So I was over in the west end but I really wanted Govanhill to take me home.
To familiar faces, streets we walk, where there’s nothing else to know.
Home to the displaced, immigrant and refugee. Edinburgh, London, Brighton.
To people in transit or running on the spot. Transylvania, Kurdistan, Saracen Cross.
Our doorstep is your doorstep.
Home to sharing a room with four sisters, long hours and low wages, dying before you reach sixty-five.
Fenians and billy boys, Afghan and Somali, kosher and halal manbuns.
Private schooling, family connections, socially-distanced yoga.
Or a square go outside the pub because what the fuck are you looking at?
Poets and academics, neighbours and their bin bags, a place so vibrant you have to close your windows in the evening.
All of the above, thanks.
Oven chips are cheaper than avocadoes but we’ll have them both, please.
Happing and clapping and jigging the joie de vivre round the bin sheds every day.

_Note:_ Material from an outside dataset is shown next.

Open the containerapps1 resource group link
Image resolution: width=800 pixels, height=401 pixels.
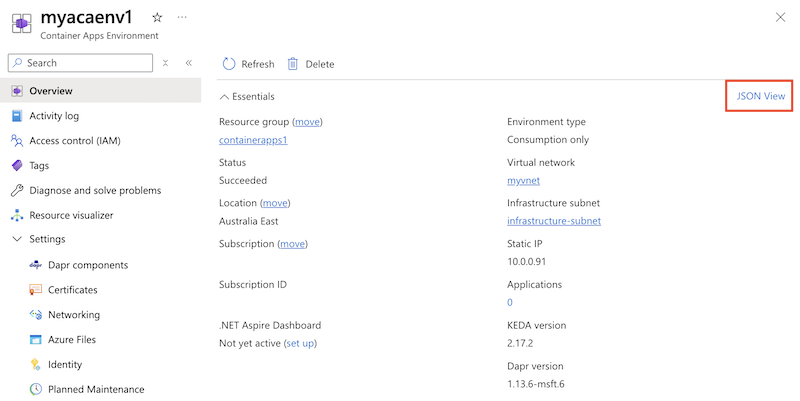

Our photographers know it.

You can see it in on display in our shop windows.

So nae luck, west end ten-storey concrete hell.
The cheap rent and never-ending streets are here, not there.
Writer’s block and works in progress are in a tenement off Cathcart Road, a basement in Dixon Avenue, a bedsit in Daisy Street.
Not Crown Circus, Athole Gardens or Woodlands Road.
So take me home, on the bus that still goes from Donegal to Govanhill four times a week.
Home to artists’ collectives, gallery co-operatives and jakeys and bams and rockets.
Place of chaos we always come back to, place of refuge which won’t leave us alone.
The starting point, the final destination, and the map that gets us from one to the other.
So then I was making my way home and I met my brother for the first time in years and asked him what it was like in the Gorbals.
He said it’s pishing with rain and full of vampires.
I said cheers Govanhill.
(Photographs: Simon Murphy)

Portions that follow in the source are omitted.